* _Work to complete_:
Repeat every entry exactly. Leave nothing out.

Provided data Block Start

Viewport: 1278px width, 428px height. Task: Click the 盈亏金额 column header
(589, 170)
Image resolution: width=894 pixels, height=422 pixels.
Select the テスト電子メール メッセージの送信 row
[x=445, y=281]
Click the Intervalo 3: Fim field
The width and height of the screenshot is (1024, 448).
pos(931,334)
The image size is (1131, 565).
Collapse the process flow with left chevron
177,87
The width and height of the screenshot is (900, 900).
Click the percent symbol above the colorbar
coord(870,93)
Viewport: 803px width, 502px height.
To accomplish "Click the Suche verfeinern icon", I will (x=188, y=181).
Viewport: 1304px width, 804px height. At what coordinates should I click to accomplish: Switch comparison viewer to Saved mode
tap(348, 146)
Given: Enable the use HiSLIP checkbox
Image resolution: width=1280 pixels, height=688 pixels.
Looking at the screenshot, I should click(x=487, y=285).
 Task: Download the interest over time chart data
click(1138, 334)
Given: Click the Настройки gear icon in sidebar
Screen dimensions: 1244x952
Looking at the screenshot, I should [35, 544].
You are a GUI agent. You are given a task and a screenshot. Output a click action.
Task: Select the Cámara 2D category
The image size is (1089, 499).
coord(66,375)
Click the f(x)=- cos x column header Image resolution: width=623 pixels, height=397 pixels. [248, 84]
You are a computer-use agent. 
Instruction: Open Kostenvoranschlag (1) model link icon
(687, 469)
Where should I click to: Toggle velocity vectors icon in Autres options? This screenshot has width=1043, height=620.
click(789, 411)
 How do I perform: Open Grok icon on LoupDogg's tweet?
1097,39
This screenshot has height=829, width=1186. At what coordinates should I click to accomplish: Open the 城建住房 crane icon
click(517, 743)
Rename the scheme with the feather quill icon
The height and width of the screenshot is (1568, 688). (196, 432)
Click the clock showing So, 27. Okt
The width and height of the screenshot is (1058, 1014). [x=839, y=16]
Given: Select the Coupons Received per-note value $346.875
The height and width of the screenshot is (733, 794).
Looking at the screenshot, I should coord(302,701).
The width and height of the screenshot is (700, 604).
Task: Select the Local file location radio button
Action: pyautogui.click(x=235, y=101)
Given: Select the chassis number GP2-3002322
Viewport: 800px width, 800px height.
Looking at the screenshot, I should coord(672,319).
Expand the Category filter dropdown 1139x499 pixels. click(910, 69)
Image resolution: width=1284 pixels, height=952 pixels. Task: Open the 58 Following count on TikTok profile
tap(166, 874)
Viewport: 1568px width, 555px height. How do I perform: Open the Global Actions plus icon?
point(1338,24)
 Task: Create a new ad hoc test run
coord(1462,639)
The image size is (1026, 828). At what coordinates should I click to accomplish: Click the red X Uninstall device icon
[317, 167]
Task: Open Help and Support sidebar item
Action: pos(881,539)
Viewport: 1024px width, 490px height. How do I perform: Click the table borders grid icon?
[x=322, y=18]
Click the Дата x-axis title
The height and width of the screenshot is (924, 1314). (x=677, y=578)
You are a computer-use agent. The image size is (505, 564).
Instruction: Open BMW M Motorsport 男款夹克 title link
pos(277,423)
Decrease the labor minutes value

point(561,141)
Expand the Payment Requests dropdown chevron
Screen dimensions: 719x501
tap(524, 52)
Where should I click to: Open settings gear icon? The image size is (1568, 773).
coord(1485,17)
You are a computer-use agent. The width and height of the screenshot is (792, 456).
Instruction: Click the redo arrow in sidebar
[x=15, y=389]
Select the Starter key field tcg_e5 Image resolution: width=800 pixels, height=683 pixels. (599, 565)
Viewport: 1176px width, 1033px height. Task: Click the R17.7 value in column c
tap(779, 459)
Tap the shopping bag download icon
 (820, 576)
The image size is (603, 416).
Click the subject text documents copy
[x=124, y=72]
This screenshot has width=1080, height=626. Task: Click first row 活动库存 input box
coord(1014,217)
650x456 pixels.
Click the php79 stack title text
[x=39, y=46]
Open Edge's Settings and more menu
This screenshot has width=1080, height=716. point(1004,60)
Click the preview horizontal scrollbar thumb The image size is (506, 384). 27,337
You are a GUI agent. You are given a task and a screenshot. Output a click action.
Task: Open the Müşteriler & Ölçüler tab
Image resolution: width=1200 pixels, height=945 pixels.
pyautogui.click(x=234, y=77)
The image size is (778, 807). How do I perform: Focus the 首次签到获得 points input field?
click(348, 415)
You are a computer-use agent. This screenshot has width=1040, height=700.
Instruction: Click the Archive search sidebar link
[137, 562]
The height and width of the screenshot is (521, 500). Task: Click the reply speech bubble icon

Provided data Block End

* _Final answer_:
Viewport: 1278px width, 428px height. Task: Click the 盈亏金额 column header
(589, 170)
Image resolution: width=894 pixels, height=422 pixels.
Select the テスト電子メール メッセージの送信 row
[x=445, y=281]
Click the Intervalo 3: Fim field
The width and height of the screenshot is (1024, 448).
pos(931,334)
The image size is (1131, 565).
Collapse the process flow with left chevron
177,87
The width and height of the screenshot is (900, 900).
Click the percent symbol above the colorbar
coord(870,93)
Viewport: 803px width, 502px height.
To accomplish "Click the Suche verfeinern icon", I will (x=188, y=181).
Viewport: 1304px width, 804px height. At what coordinates should I click to accomplish: Switch comparison viewer to Saved mode
tap(348, 146)
Given: Enable the use HiSLIP checkbox
Image resolution: width=1280 pixels, height=688 pixels.
Looking at the screenshot, I should click(x=487, y=285).
 Task: Download the interest over time chart data
click(1138, 334)
Given: Click the Настройки gear icon in sidebar
Screen dimensions: 1244x952
Looking at the screenshot, I should [35, 544].
You are a GUI agent. You are given a task and a screenshot. Output a click action.
Task: Select the Cámara 2D category
The image size is (1089, 499).
coord(66,375)
Click the f(x)=- cos x column header Image resolution: width=623 pixels, height=397 pixels. [248, 84]
You are a computer-use agent. 
Instruction: Open Kostenvoranschlag (1) model link icon
(687, 469)
Where should I click to: Toggle velocity vectors icon in Autres options? This screenshot has width=1043, height=620.
click(789, 411)
 How do I perform: Open Grok icon on LoupDogg's tweet?
1097,39
This screenshot has height=829, width=1186. At what coordinates should I click to accomplish: Open the 城建住房 crane icon
click(517, 743)
Rename the scheme with the feather quill icon
The height and width of the screenshot is (1568, 688). (196, 432)
Click the clock showing So, 27. Okt
The width and height of the screenshot is (1058, 1014). [x=839, y=16]
Given: Select the Coupons Received per-note value $346.875
The height and width of the screenshot is (733, 794).
Looking at the screenshot, I should coord(302,701).
The width and height of the screenshot is (700, 604).
Task: Select the Local file location radio button
Action: pyautogui.click(x=235, y=101)
Given: Select the chassis number GP2-3002322
Viewport: 800px width, 800px height.
Looking at the screenshot, I should coord(672,319).
Expand the Category filter dropdown 1139x499 pixels. click(910, 69)
Image resolution: width=1284 pixels, height=952 pixels. Task: Open the 58 Following count on TikTok profile
tap(166, 874)
Viewport: 1568px width, 555px height. How do I perform: Open the Global Actions plus icon?
point(1338,24)
 Task: Create a new ad hoc test run
coord(1462,639)
The image size is (1026, 828). At what coordinates should I click to accomplish: Click the red X Uninstall device icon
[317, 167]
Task: Open Help and Support sidebar item
Action: pos(881,539)
Viewport: 1024px width, 490px height. How do I perform: Click the table borders grid icon?
[x=322, y=18]
Click the Дата x-axis title
The height and width of the screenshot is (924, 1314). (x=677, y=578)
You are a computer-use agent. The image size is (505, 564).
Instruction: Open BMW M Motorsport 男款夹克 title link
pos(277,423)
Decrease the labor minutes value

point(561,141)
Expand the Payment Requests dropdown chevron
Screen dimensions: 719x501
tap(524, 52)
Where should I click to: Open settings gear icon? The image size is (1568, 773).
coord(1485,17)
You are a computer-use agent. The width and height of the screenshot is (792, 456).
Instruction: Click the redo arrow in sidebar
[x=15, y=389]
Select the Starter key field tcg_e5 Image resolution: width=800 pixels, height=683 pixels. (599, 565)
Viewport: 1176px width, 1033px height. Task: Click the R17.7 value in column c
tap(779, 459)
Tap the shopping bag download icon
 (820, 576)
The image size is (603, 416).
Click the subject text documents copy
[x=124, y=72]
This screenshot has width=1080, height=626. Task: Click first row 活动库存 input box
coord(1014,217)
650x456 pixels.
Click the php79 stack title text
[x=39, y=46]
Open Edge's Settings and more menu
This screenshot has width=1080, height=716. point(1004,60)
Click the preview horizontal scrollbar thumb The image size is (506, 384). 27,337
You are a GUI agent. You are given a task and a screenshot. Output a click action.
Task: Open the Müşteriler & Ölçüler tab
Image resolution: width=1200 pixels, height=945 pixels.
pyautogui.click(x=234, y=77)
The image size is (778, 807). How do I perform: Focus the 首次签到获得 points input field?
click(348, 415)
You are a computer-use agent. This screenshot has width=1040, height=700.
Instruction: Click the Archive search sidebar link
[137, 562]
The height and width of the screenshot is (521, 500). Task: Click the reply speech bubble icon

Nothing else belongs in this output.